── Data for analysis ──
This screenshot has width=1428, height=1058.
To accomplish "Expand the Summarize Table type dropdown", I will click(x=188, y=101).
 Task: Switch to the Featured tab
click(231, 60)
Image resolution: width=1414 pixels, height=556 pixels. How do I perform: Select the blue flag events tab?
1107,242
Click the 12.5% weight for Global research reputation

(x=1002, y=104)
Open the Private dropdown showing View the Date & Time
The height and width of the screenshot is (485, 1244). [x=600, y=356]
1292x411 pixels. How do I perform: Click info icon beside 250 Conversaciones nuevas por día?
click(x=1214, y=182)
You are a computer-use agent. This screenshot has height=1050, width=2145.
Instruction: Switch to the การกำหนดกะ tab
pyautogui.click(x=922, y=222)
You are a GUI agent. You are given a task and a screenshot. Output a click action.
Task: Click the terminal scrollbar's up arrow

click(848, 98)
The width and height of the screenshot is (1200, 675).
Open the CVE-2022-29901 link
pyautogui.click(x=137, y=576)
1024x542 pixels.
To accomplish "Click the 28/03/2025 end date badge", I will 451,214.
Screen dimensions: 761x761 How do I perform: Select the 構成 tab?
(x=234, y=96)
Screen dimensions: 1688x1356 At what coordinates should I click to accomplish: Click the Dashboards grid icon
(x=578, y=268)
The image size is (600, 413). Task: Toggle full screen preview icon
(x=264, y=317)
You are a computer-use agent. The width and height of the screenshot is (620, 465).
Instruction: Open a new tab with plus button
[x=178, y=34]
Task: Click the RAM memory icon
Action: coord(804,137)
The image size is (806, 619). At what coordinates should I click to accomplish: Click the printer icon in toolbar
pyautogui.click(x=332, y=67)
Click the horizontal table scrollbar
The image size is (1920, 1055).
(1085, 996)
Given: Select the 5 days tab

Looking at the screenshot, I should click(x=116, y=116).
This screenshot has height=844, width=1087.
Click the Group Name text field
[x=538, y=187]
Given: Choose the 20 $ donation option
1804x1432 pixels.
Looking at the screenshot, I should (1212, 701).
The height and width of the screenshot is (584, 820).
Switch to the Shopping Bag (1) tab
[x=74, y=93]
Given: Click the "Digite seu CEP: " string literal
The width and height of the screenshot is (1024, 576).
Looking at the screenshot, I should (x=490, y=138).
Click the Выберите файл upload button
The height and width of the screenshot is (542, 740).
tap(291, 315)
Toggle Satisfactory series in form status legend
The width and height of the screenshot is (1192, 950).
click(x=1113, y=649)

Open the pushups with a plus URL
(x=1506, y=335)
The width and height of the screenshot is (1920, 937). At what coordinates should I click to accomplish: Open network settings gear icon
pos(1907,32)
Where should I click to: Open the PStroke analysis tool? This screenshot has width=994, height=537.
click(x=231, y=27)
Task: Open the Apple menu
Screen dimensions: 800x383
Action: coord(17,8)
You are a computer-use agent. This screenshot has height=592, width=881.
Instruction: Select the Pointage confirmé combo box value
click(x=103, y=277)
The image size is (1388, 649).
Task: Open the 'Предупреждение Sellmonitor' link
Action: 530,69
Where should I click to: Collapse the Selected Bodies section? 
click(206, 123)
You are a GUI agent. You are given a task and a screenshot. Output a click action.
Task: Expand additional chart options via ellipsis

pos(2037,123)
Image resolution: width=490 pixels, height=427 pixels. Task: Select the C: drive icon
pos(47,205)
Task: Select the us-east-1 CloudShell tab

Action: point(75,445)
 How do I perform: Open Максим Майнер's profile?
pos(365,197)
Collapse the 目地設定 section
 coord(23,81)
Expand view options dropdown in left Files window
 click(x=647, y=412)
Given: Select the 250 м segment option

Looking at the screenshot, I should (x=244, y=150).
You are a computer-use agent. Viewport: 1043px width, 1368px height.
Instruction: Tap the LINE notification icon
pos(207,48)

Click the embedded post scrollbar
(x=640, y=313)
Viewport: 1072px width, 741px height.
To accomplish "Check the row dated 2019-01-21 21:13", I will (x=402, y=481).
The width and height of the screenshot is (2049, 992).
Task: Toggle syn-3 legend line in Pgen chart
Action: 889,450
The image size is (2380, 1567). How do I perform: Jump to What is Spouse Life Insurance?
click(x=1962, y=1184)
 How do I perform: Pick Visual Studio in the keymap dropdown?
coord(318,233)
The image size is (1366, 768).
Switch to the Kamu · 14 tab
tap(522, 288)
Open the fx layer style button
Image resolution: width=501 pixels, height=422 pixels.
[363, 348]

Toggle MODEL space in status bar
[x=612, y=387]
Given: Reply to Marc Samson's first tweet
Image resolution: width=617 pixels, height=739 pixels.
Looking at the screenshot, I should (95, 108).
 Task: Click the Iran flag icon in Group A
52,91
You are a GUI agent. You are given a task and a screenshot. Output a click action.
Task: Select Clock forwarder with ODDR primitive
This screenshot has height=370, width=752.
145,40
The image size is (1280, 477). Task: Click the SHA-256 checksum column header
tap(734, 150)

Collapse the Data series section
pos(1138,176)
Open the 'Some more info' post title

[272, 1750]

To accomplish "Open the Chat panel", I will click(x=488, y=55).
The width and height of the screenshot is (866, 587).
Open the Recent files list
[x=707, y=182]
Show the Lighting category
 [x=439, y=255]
───
Assignment ▸ Scan the material for lines with the word "Viewport", and copy each line you find.

Response to the task ▸
You are a computer-use agent. Viewport: 1043px width, 1368px height.
Viewport: 1072px width, 741px height.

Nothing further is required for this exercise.